++++ Dataset ++++

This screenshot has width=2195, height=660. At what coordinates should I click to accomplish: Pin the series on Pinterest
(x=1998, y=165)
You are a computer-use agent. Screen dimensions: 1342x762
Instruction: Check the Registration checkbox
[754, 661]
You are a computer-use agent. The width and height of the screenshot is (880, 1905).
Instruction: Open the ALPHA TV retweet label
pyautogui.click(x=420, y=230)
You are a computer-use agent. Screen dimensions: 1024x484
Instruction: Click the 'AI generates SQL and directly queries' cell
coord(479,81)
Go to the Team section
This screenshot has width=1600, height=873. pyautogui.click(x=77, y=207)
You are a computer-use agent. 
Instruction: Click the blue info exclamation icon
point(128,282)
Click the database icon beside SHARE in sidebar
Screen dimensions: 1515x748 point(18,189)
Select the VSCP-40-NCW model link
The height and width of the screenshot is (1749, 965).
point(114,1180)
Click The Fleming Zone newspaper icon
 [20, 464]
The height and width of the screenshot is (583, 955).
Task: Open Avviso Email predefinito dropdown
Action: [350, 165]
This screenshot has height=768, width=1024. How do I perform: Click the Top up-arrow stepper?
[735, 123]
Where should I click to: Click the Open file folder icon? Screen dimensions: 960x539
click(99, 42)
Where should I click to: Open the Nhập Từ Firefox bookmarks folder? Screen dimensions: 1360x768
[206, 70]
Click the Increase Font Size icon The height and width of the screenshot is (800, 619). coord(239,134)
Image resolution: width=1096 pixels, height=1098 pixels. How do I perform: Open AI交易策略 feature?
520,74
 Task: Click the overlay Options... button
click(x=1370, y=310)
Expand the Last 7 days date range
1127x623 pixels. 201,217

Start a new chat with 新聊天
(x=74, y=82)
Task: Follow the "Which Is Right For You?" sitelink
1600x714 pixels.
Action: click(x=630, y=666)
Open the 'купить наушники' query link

++++

• _Work instruction_
From the data above, extract every line in its exact form.

• _Problem solution_
This screenshot has width=2195, height=660. At what coordinates should I click to accomplish: Pin the series on Pinterest
(x=1998, y=165)
You are a computer-use agent. Screen dimensions: 1342x762
Instruction: Check the Registration checkbox
[754, 661]
You are a computer-use agent. The width and height of the screenshot is (880, 1905).
Instruction: Open the ALPHA TV retweet label
pyautogui.click(x=420, y=230)
You are a computer-use agent. Screen dimensions: 1024x484
Instruction: Click the 'AI generates SQL and directly queries' cell
coord(479,81)
Go to the Team section
This screenshot has width=1600, height=873. pyautogui.click(x=77, y=207)
You are a computer-use agent. 
Instruction: Click the blue info exclamation icon
point(128,282)
Click the database icon beside SHARE in sidebar
Screen dimensions: 1515x748 point(18,189)
Select the VSCP-40-NCW model link
The height and width of the screenshot is (1749, 965).
point(114,1180)
Click The Fleming Zone newspaper icon
 [20, 464]
The height and width of the screenshot is (583, 955).
Task: Open Avviso Email predefinito dropdown
Action: [350, 165]
This screenshot has height=768, width=1024. How do I perform: Click the Top up-arrow stepper?
[735, 123]
Where should I click to: Click the Open file folder icon? Screen dimensions: 960x539
click(99, 42)
Where should I click to: Open the Nhập Từ Firefox bookmarks folder? Screen dimensions: 1360x768
[206, 70]
Click the Increase Font Size icon The height and width of the screenshot is (800, 619). coord(239,134)
Image resolution: width=1096 pixels, height=1098 pixels. How do I perform: Open AI交易策略 feature?
520,74
 Task: Click the overlay Options... button
click(x=1370, y=310)
Expand the Last 7 days date range
1127x623 pixels. 201,217

Start a new chat with 新聊天
(x=74, y=82)
Task: Follow the "Which Is Right For You?" sitelink
1600x714 pixels.
Action: click(x=630, y=666)
Open the 'купить наушники' query link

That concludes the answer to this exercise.